"First, you find a little thread, the little thread leads you to a string, and the string leads you to a rope..."
By day, lonely Bartleby Flynn labours as a librarian at the cavernous National Library of Books and Publications. Working late one evening, he happens upon an untitled book for which no record can be found, a book whose unusual content and mysterious origins hold as much fascination for him as any published volume.
A thread of textual clues leads him to the discussion fora of The Correspondent newspaper website; here, "below the line", Flynn encounters a vaudeville cast of half-crazed, anonymous writers, and continues his obsessive quest to track the unknown author down, in an attempt to rescue him from an oblivion deeper than the grave.
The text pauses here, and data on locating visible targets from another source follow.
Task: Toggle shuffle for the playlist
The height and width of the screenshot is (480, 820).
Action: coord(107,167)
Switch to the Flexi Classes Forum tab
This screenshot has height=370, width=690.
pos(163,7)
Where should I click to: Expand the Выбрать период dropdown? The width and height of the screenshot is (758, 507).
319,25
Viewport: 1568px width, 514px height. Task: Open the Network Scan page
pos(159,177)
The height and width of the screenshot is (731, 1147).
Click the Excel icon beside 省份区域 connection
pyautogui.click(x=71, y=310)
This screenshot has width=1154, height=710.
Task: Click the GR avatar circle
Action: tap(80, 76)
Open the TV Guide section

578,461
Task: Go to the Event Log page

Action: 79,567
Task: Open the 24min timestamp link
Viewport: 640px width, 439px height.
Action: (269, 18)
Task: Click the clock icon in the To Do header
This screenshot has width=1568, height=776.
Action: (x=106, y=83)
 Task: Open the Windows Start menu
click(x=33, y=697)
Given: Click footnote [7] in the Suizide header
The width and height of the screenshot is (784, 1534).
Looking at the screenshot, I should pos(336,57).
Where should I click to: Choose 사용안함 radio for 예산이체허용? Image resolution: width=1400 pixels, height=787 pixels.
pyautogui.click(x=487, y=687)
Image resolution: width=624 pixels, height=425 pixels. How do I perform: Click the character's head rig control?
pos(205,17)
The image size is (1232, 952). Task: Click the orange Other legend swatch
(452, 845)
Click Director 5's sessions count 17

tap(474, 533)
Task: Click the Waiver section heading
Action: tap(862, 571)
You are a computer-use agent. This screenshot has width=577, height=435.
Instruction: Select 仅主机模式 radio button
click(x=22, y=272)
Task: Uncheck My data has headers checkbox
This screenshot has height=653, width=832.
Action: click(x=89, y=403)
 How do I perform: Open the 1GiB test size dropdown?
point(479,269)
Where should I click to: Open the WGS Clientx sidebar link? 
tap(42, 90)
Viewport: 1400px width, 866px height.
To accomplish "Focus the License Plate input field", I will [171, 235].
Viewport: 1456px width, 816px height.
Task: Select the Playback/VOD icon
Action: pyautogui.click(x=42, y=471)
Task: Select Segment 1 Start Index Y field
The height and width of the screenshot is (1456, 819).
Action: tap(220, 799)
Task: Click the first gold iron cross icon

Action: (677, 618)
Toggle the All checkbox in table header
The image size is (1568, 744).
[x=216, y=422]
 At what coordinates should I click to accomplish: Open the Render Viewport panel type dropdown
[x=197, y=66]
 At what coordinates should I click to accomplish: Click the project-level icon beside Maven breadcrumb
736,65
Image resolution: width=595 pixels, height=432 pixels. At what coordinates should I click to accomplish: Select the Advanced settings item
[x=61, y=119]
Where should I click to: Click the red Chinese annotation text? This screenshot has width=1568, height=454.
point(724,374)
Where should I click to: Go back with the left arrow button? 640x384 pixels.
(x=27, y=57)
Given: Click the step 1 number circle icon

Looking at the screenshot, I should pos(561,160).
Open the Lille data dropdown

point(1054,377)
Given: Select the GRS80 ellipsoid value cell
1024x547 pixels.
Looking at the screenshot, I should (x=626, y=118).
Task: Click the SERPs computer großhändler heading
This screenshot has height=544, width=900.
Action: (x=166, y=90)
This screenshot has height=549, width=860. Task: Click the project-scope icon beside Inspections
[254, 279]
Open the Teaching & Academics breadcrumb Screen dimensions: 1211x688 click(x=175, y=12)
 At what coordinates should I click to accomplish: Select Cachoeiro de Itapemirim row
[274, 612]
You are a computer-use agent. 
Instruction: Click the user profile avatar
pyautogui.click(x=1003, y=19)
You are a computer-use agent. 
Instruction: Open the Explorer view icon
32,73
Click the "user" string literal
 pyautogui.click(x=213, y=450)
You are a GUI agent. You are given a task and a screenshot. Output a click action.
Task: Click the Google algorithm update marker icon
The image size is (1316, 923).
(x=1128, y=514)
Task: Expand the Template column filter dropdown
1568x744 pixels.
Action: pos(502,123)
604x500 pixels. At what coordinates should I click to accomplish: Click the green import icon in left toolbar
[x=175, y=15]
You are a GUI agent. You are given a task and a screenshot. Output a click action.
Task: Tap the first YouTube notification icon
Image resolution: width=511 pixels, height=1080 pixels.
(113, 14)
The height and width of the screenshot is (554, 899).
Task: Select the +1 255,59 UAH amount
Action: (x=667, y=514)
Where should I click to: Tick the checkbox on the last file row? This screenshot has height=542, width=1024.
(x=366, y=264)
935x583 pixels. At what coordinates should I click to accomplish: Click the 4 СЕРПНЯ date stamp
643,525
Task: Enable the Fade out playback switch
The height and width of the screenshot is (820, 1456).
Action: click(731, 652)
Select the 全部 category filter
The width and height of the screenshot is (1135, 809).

Set against a backdrop of social and economic turmoil, under the ever-watchful eye of the Chief Librarian and a ghoulish deputy known as The Lurker, Flynn finds himself taking increasing risks; and as the mystery deepens, he begins to learn the subtle shades of meaning behind the unknown author's favourite proverb, 'in der Nacht sind alle Katzen grau' ('all cats are grey by night').
Deploying a clever variety of textual and meta-fictional tricks and studded with a kaleidoscopic array of discussions about everything from Shakespeare, the nature of onions, to zombie cinema, Thread is a dark and ironic novel of ideas about loneliness, monomania, and the nature of online identity. Composed in musical, surprising prose, it is also a book about books, and a love letter to the ways in which the written word can shape our destinies.